As with so much of Lorca, this play has two themes, politics and love, brought together in his tragic protagonist. Mariana Pineda is a widow in Granada, living a seemingly dull life with her two young children.

However, despite the devoted attentions of Geoff Breton's Fernando, she yearns to the bottom of her heart for the love of Ben Nathan's ridiculously handsome revolutionary warrior, Don Pedro.

She also believes in the cause of the Liberals in the Spanish Revolution of the 1830s, used by the writer as an analogue for his own times, and by embroidering a flag for them both wins the admiration of Don Pedro and risks her life.

The sad, wan Mariana, played by Pandora Colin, somewhat incongruously last seen as Dorothy Parker in Edinburgh, has one final putative lover. He is the sinister soldier Pedrosa (Patrick Lynch), who, on being spurned offers her life, only if she will take him.

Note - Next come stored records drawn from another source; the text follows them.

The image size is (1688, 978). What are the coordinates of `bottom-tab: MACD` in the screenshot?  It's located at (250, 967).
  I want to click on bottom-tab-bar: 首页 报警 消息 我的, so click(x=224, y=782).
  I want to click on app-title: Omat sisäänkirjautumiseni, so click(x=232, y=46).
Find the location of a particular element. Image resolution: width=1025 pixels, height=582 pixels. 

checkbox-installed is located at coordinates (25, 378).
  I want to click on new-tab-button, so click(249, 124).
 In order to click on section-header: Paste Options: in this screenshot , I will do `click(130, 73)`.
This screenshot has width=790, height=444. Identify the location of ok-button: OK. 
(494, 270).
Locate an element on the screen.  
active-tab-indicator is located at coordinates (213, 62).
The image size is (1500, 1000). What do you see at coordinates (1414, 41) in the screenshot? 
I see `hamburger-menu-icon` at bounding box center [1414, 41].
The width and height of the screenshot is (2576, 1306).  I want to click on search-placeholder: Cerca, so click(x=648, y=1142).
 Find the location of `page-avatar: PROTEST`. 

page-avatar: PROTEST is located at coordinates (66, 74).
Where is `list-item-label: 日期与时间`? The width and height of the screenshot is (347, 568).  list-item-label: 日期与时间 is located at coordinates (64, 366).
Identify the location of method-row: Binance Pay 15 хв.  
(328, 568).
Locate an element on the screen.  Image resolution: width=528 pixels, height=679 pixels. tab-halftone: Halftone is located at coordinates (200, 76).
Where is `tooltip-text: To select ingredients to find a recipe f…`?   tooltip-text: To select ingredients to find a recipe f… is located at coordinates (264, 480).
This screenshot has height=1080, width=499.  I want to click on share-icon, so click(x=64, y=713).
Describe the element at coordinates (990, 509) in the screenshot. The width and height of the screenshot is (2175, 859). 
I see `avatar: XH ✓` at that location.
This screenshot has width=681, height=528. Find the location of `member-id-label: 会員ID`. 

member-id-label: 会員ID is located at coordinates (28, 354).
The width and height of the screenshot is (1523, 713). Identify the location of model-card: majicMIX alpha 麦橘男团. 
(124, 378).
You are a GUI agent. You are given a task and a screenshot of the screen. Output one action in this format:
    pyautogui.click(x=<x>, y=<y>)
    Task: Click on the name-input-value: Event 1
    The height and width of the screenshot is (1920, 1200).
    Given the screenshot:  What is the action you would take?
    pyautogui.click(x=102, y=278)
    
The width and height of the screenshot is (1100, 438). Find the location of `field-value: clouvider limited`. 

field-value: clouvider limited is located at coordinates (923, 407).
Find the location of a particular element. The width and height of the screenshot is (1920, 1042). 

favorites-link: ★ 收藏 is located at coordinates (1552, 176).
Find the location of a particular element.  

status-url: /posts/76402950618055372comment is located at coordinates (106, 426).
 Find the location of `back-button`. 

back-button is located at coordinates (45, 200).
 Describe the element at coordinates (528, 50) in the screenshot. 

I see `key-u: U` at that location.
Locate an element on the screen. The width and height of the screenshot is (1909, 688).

The ending is inevitable, with the imprisoned heroine deserted by the man that she loves and left with a pair for whom she feels nothing. She rather touchingly (if almost certainly delusionally) goes to a noble death so that "freedom's flame may never fade".

Despite the 90 minute billing, this intense play runs to two hours with most of the action taking place before the interval, as characters are established and the precariousness of rebel life hinted at.

Gwynne Edwards' translation seems quirky with some characters speaking in verse and others not, but he majors on the poetry of the piece to considerable effect.

With a live guitarist, Chris Trueman, steamy summer heat and Jon Bausor's entrancing set with gauzy walls both enclosing the heroine and hinting at a freedom that she will never choose, the production has much to commend it.

The large cast is led by a very calm, unemotional Pandora Colin in the title role with the best support coming from the amusing Rachel Edwards playing wild Amparo and Rachel Atkins as a kindly maid Clavela.